Starting point is 00:18:49 It's really important most of these dumb policies that are dumb when you look into them. It's not because the people are all that dumb. It actually gives them power. So first of all, why does this not make sense? You know, we've tried this all over the world a lot the last hundred years. You know, this is a classic thing of communists and socialist is let's just make certain goods really cheap. When you make certain goods really cheap, you get scarcity because if you can't make a profit making the good, you stop making the good. And so the price in the market doesn't reflect, it doesn't reflect like someone like price gouging, right?
Starting point is 00:19:20 There's like if someone, if the price is really high, there's a giant market. Like, there's tons of businesses. someone else could start a competitor and they could do a lower price and that lower price would win. And as long as you have markets, as long as you have free people, you're almost always going to have people bringing the price down to what's a reasonable level. Like a lot, you know, the supermarket price gouging is the one that's been in the press a lot. And a lot of people said, well, the supermarkets are making so much money. They're making like 1.5% margins.
Starting point is 00:19:45 And yes, at scale, 1.5% margins is a giant number for Walmart, but it's 1.5% right at the end of the day. So, I mean, you can't lower prices as much more to be profitable. And if you do start setting them, you're going to make them go bankrupt or you're going to make them not provide certain things. And then, by the way, prices are going to go even up a lot more. And so basically, you know, I don't know if we have time to go over, like, what prices mean. If there are signals of how, you know, there's signals to the market of like how the work it takes to get everything else. It's like this complicated thing that exists that lets us deliver goods. It doesn't rip people off.
Starting point is 00:20:17 So anyway, so there's all these economics we can read more. You can talk to people, you know, see it online. But then what's really happening here? Well, if you look at the price gouging law that come. Mala Harris and Senator Warren and all these people on the very extreme left we're putting forward, it's actually something that applies to about 23,000 big companies, and it would give them a lot of arbitrary power to harass these companies and tell them to do things. And guess what?

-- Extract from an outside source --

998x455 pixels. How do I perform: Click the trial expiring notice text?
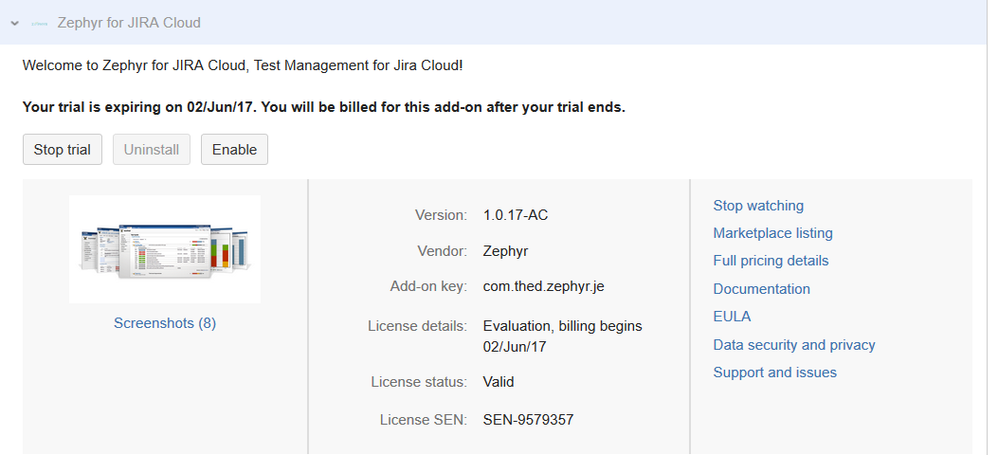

Starting point is 00:20:38 We're talking about these cowardly, wealthy people. Think of the cowardly wealthy person in one of those 20,000 companies who doesn't want to be harassed, who wants to be able to keep doing their business. What do you think they're going to do? They're going to be friends with them. They're going to give donations to them. They're going to go to D.C. and hang out with them. Are they ever going to speak out against them?

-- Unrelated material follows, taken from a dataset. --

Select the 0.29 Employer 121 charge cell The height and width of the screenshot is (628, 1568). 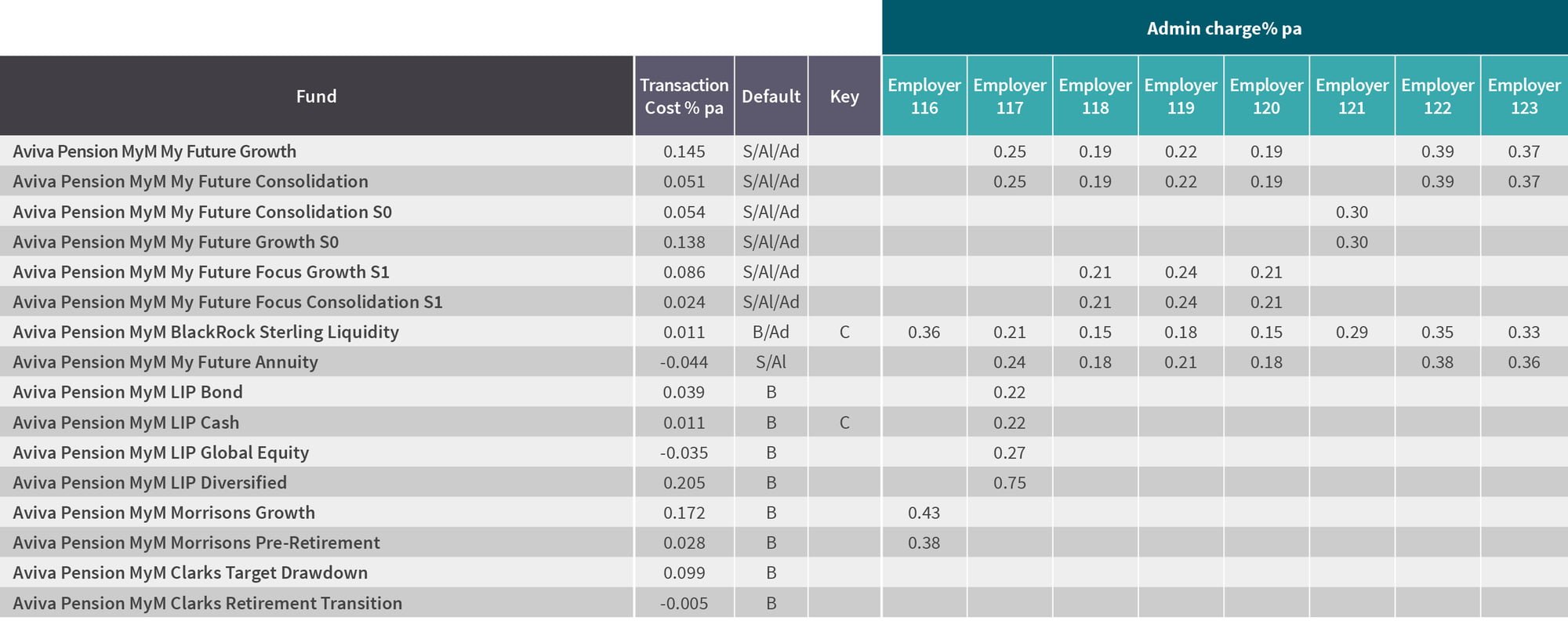click(1352, 332)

Starting point is 00:20:55 Of course not, because they speak out against them. Then they'd have a price gouging investigation. I was talking to a friend here who's building this big, I won't see what it is, but some big popular thing for a lot of people here in Austin. And he had the inspectors come, and there was something they found after looking at everything. They say, it's okay. Just donate $100,000 to each of these three groups. And there are three, like, very progressive left Democrat groups.
Starting point is 00:21:19 And then we won't, like, make you, like, do the millions of dollars and fees and fix it and everything. And this is how it works when you have kind of a more socialist state is you put lots and lots and lots and lots of rules in. And then you basically selectively enforce them and kind of use that to get power to your side. And so this is where the legislation is really coming from. It's not ever going to fix prices. And everyone's smart who studied this, understands that. But it would give them an amazing amount of power. And she wants that power to use in our society, which is scary.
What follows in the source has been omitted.